Once you reach the line with "You are a computer-use", transcribe it and every line after it to the end of the records, exactly, but not the pictures.

RECORDS FOR THE TASK
----------------------------------------
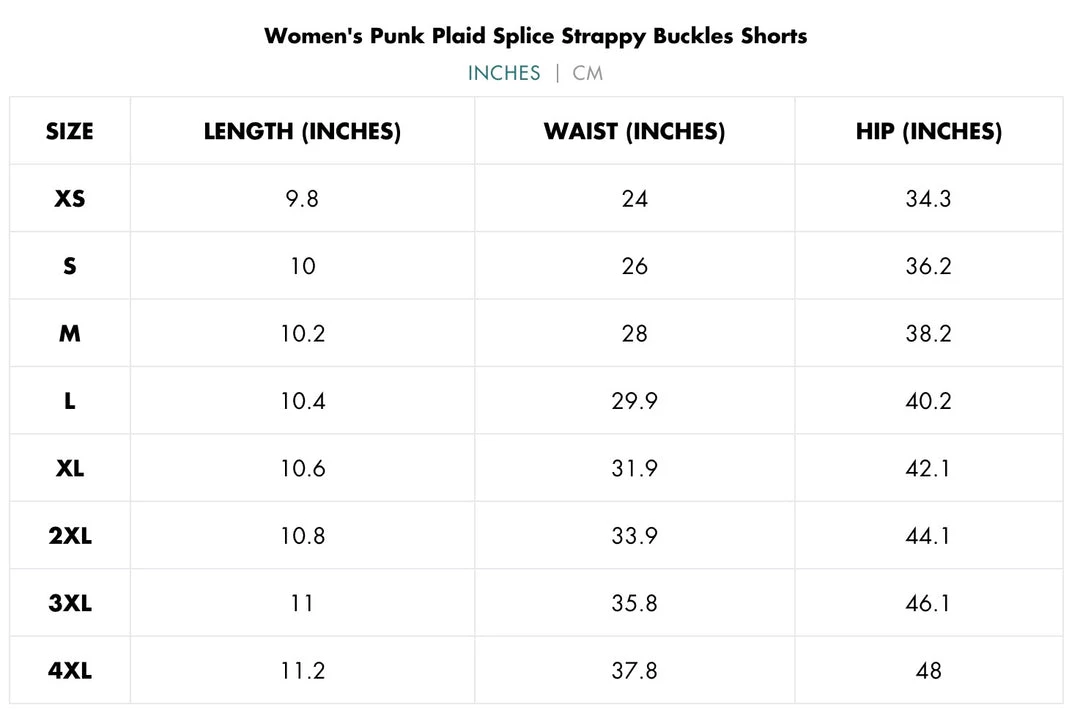Select the 3XL size row label
The height and width of the screenshot is (727, 1080).
coord(70,603)
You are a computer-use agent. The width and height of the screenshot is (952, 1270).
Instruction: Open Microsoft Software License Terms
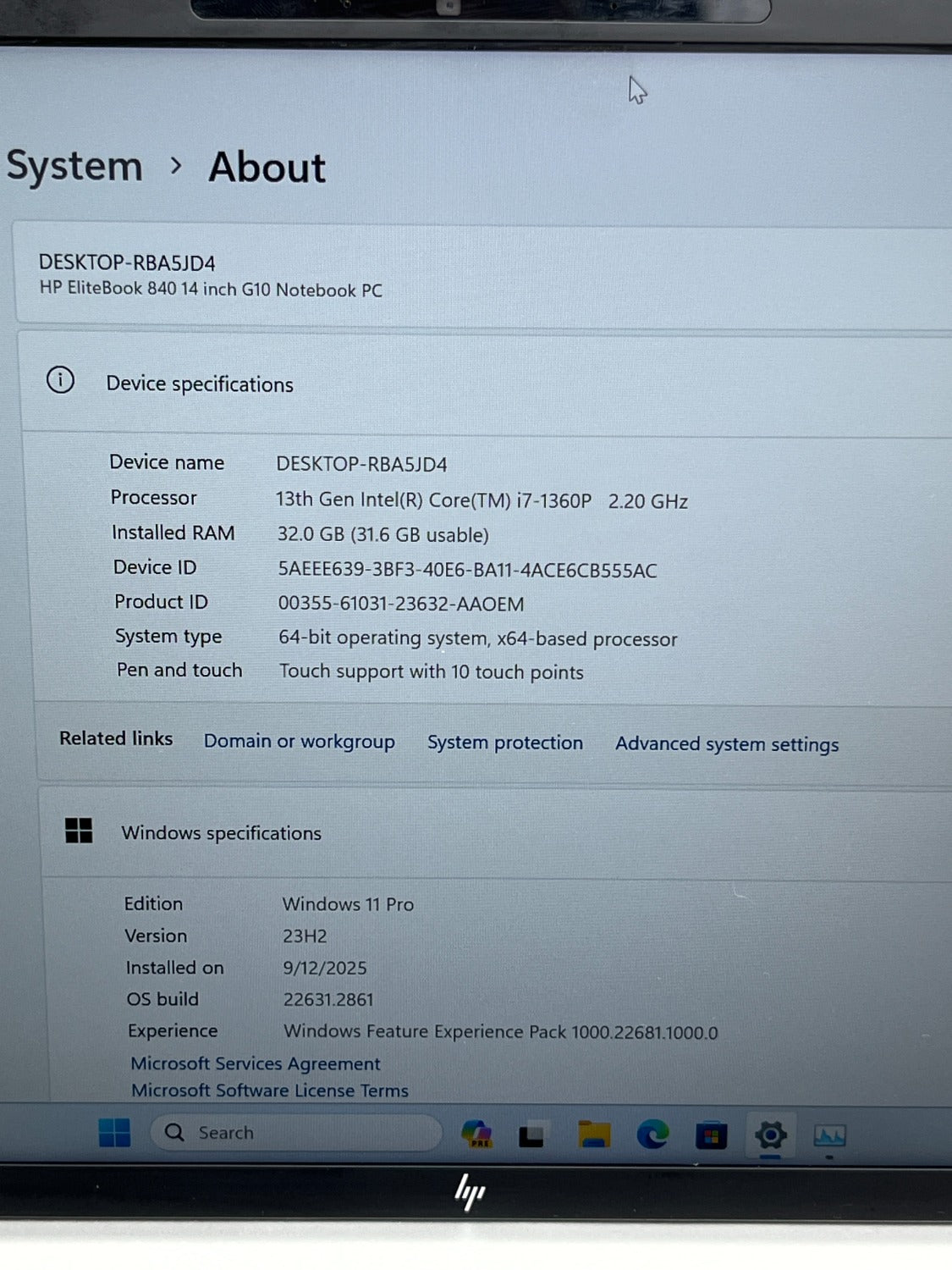coord(269,1091)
----------------------------------------
COMPLETED EXERCISE
You are a computer-use agent. The width and height of the screenshot is (952, 1270).
Instruction: Open Microsoft Software License Terms
coord(269,1091)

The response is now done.